EXERCISE PROMPT:
Copy every line of the data that includes the string "Enable".

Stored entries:

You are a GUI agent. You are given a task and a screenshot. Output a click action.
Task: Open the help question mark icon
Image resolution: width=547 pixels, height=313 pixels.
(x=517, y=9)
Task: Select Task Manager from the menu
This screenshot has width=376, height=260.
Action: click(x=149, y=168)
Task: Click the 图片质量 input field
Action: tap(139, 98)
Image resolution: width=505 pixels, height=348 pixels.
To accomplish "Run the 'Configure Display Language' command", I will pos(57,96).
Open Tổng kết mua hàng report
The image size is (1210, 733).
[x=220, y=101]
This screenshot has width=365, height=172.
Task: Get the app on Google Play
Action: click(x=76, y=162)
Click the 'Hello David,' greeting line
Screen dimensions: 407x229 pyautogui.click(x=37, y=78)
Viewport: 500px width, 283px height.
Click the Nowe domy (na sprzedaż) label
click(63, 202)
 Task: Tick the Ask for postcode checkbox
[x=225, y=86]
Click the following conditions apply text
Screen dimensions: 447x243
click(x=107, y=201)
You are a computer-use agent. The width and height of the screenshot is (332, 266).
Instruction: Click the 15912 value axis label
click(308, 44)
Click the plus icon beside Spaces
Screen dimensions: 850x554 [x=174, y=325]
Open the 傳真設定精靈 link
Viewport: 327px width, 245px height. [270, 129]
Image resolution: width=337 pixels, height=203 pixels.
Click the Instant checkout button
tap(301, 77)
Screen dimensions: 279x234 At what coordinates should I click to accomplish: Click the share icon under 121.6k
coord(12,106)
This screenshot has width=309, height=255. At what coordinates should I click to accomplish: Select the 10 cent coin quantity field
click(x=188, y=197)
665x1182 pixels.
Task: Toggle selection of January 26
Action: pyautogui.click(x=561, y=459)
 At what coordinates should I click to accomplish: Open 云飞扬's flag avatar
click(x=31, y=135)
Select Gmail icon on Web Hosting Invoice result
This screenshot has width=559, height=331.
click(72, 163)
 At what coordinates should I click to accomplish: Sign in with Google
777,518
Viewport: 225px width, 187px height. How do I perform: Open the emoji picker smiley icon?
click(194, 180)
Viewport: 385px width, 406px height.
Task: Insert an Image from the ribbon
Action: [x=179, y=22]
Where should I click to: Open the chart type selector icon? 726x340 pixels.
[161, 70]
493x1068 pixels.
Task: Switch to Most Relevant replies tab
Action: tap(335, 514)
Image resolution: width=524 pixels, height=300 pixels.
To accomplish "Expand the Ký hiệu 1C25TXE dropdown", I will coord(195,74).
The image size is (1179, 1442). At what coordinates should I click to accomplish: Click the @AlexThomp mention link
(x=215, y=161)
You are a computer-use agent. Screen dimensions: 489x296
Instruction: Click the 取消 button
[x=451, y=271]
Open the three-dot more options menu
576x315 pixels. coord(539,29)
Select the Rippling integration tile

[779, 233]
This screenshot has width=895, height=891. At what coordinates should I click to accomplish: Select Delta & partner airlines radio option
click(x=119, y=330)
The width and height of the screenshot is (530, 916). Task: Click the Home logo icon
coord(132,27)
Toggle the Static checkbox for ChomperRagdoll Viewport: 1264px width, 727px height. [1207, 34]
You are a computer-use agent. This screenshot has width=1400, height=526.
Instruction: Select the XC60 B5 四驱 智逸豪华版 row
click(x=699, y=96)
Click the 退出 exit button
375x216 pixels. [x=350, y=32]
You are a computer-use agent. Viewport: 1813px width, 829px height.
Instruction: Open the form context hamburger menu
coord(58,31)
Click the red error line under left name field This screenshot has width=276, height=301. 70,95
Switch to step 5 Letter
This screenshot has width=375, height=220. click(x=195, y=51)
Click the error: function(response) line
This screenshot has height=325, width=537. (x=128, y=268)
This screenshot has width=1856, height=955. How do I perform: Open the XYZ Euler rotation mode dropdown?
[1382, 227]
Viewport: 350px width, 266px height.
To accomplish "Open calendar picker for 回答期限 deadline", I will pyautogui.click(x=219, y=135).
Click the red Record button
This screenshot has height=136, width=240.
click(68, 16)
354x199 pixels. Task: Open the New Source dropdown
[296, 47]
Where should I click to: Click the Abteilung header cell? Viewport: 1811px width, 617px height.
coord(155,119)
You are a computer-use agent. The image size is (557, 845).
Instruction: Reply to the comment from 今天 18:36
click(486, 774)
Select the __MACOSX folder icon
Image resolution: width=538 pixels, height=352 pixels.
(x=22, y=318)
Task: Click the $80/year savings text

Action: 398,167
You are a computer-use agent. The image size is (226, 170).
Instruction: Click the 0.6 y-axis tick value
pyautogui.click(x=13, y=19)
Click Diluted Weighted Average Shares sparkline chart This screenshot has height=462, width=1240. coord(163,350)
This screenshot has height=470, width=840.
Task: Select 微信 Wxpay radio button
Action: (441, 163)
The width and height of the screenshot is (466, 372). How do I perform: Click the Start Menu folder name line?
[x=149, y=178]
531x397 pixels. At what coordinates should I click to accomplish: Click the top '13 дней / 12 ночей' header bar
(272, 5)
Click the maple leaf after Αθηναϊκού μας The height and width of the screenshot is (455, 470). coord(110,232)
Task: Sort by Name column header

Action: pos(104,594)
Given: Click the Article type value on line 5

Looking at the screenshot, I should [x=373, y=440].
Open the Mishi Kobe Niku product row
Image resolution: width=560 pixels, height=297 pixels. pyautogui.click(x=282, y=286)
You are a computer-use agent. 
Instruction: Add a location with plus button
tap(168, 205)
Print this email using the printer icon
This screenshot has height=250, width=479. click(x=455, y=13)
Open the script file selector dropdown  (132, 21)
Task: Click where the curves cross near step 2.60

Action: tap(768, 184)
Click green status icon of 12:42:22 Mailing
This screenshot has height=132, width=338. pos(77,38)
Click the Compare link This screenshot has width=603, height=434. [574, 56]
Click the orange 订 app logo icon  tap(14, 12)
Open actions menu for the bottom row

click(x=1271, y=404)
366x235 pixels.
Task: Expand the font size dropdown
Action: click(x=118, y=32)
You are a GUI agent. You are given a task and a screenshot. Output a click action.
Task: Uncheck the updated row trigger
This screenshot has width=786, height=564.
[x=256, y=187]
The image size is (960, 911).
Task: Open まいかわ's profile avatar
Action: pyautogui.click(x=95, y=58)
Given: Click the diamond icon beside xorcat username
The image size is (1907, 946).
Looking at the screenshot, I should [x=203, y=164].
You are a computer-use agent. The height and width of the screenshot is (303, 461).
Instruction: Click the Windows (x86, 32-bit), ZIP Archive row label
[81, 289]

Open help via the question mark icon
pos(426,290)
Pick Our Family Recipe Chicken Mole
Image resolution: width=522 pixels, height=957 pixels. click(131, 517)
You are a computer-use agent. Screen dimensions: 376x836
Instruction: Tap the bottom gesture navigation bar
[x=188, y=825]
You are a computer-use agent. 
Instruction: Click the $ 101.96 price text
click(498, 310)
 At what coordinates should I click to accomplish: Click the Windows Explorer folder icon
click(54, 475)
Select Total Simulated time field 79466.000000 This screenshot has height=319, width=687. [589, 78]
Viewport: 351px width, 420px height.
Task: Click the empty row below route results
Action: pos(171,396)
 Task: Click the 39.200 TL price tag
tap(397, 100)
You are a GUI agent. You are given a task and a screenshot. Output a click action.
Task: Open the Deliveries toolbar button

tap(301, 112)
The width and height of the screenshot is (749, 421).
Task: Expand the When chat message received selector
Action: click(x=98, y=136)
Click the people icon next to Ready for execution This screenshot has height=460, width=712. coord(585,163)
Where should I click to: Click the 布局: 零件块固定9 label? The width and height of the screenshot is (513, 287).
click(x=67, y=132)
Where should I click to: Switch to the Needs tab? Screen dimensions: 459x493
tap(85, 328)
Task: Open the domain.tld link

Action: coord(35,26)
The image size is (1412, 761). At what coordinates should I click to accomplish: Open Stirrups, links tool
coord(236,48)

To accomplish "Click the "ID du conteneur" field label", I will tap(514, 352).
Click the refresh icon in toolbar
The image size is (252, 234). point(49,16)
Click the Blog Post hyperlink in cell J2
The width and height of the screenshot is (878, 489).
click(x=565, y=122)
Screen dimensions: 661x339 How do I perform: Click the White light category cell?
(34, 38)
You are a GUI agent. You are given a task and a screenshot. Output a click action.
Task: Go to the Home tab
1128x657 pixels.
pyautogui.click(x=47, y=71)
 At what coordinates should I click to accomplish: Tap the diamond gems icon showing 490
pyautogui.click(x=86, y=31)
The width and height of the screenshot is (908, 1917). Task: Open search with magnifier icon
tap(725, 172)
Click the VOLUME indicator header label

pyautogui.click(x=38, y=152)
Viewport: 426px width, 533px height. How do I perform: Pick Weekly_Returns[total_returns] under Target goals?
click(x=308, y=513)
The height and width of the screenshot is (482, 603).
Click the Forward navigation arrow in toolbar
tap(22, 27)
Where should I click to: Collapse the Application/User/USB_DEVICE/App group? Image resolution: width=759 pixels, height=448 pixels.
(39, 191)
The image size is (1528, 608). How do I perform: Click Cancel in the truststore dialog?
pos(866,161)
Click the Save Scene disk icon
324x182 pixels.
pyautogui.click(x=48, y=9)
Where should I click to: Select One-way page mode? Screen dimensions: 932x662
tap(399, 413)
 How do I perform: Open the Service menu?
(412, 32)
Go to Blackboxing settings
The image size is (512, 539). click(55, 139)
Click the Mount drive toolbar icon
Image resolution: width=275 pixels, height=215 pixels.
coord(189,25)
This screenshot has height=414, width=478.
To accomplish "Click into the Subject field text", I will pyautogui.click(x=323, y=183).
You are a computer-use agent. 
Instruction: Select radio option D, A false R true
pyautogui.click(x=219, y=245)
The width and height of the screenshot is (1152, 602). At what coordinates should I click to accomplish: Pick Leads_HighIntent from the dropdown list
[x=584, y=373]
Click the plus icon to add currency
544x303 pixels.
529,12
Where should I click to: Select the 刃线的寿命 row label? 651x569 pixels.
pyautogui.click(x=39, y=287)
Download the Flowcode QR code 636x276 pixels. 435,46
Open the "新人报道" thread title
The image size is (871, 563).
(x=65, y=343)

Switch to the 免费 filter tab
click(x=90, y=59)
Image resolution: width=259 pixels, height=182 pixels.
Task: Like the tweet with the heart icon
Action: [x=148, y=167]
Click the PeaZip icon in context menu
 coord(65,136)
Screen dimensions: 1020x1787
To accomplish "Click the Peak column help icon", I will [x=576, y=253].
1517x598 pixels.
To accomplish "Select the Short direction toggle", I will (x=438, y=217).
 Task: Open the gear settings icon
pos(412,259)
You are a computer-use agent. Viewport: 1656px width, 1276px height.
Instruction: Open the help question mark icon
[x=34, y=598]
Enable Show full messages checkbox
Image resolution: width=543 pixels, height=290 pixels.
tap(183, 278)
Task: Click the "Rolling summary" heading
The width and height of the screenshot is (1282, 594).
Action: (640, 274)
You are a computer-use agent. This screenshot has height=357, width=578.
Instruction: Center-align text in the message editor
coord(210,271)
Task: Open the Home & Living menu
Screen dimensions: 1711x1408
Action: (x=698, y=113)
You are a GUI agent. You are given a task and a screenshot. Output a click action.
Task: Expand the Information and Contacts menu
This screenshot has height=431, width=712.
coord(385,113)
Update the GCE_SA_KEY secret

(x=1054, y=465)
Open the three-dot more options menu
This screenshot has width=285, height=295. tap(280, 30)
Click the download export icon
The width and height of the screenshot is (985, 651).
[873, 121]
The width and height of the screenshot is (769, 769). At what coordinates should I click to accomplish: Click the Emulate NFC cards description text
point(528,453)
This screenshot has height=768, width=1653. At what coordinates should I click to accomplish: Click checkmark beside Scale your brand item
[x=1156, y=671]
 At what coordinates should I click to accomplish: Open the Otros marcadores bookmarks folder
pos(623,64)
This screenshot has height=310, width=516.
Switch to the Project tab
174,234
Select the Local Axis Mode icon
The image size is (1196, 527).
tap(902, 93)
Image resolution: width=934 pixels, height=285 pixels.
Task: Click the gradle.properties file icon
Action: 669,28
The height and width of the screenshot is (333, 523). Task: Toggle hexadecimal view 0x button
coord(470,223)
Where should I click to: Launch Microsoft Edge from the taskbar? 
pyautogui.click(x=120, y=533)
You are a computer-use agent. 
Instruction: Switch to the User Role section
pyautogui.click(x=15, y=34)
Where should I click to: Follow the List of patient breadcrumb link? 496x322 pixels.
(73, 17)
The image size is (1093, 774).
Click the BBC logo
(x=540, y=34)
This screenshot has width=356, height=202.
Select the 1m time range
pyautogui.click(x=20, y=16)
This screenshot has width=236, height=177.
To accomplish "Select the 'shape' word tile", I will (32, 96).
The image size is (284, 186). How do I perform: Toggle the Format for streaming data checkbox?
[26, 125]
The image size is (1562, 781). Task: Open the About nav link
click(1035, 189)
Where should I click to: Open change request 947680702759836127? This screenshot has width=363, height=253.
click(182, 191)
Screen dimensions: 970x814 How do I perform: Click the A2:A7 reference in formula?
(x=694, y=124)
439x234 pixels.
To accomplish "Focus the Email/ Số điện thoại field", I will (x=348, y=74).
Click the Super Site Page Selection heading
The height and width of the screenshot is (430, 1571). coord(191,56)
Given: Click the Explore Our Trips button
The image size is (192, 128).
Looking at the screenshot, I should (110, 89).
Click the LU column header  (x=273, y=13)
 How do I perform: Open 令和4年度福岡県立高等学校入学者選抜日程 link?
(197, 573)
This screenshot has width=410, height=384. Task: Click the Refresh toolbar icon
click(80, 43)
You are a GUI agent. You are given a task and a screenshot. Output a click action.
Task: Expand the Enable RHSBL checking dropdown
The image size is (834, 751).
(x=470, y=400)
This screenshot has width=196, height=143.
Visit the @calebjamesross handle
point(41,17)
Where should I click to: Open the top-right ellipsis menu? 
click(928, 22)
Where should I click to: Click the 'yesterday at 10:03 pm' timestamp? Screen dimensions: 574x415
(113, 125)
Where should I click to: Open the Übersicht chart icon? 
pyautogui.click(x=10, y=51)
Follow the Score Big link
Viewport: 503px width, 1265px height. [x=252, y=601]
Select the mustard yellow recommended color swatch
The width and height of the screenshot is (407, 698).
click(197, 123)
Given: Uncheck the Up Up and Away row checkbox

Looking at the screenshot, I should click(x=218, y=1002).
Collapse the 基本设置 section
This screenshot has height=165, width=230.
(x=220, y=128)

YOUR SOLUTION:
Enable Show full messages checkbox
Task: Expand the Enable RHSBL checking dropdown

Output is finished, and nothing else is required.